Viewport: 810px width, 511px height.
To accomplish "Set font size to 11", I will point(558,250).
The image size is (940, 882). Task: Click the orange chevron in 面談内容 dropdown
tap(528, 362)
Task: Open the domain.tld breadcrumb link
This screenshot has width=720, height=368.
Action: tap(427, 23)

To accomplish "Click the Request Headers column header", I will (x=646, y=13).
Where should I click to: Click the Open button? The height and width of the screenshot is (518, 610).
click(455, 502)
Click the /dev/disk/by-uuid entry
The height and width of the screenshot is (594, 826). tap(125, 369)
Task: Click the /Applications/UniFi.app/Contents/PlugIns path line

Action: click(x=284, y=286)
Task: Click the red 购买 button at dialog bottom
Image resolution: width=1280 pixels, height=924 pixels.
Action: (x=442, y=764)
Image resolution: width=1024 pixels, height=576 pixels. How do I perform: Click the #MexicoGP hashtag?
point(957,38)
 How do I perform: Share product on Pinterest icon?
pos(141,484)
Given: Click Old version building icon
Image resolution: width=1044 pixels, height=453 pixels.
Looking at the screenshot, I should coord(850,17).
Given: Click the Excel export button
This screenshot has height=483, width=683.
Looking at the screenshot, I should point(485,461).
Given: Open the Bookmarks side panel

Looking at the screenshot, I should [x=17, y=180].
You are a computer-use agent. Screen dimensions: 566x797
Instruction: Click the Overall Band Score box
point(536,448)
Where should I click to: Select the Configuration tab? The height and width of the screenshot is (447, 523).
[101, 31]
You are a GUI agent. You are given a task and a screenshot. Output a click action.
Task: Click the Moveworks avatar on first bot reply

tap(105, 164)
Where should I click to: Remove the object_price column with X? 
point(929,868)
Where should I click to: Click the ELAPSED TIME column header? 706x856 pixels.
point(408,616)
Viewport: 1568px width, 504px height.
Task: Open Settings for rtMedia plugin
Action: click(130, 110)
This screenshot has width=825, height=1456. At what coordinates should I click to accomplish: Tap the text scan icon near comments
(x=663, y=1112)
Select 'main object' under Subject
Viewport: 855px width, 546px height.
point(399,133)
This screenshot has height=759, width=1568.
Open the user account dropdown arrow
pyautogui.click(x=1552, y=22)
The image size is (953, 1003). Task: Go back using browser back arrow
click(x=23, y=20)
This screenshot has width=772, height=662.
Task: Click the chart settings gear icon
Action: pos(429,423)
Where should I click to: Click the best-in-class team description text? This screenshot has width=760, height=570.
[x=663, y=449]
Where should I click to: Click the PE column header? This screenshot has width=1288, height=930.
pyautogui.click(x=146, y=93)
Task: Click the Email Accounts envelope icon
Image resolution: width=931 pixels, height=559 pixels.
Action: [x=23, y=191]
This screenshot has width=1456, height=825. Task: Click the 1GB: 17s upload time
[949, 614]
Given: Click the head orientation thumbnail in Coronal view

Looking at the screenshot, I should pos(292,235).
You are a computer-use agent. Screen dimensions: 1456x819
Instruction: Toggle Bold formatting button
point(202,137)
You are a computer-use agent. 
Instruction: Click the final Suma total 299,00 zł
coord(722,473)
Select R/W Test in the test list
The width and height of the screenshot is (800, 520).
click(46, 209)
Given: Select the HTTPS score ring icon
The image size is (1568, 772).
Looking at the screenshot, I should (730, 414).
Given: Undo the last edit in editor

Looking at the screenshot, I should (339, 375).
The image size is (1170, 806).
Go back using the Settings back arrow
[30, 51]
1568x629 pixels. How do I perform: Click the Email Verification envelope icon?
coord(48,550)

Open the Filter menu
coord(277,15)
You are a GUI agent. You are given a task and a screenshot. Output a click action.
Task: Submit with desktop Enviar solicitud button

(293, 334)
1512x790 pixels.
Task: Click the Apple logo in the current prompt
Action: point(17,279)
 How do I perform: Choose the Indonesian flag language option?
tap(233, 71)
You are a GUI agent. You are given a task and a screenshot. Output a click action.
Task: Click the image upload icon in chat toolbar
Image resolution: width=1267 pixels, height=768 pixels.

◆ WHAT YOU ARE ASKED TO DO
Reproduce the records from the line containing "This screenshot has width=1456, height=825." through the line containing "Looking at the screenshot, I should pos(292,235).", swapping "thumbnail" for "preview" and leaving all else unchanged.

◆ CORRECT RESULT
This screenshot has width=1456, height=825. Task: Click the 1GB: 17s upload time
[949, 614]
Given: Click the head orientation preview in Coronal view

Looking at the screenshot, I should pos(292,235).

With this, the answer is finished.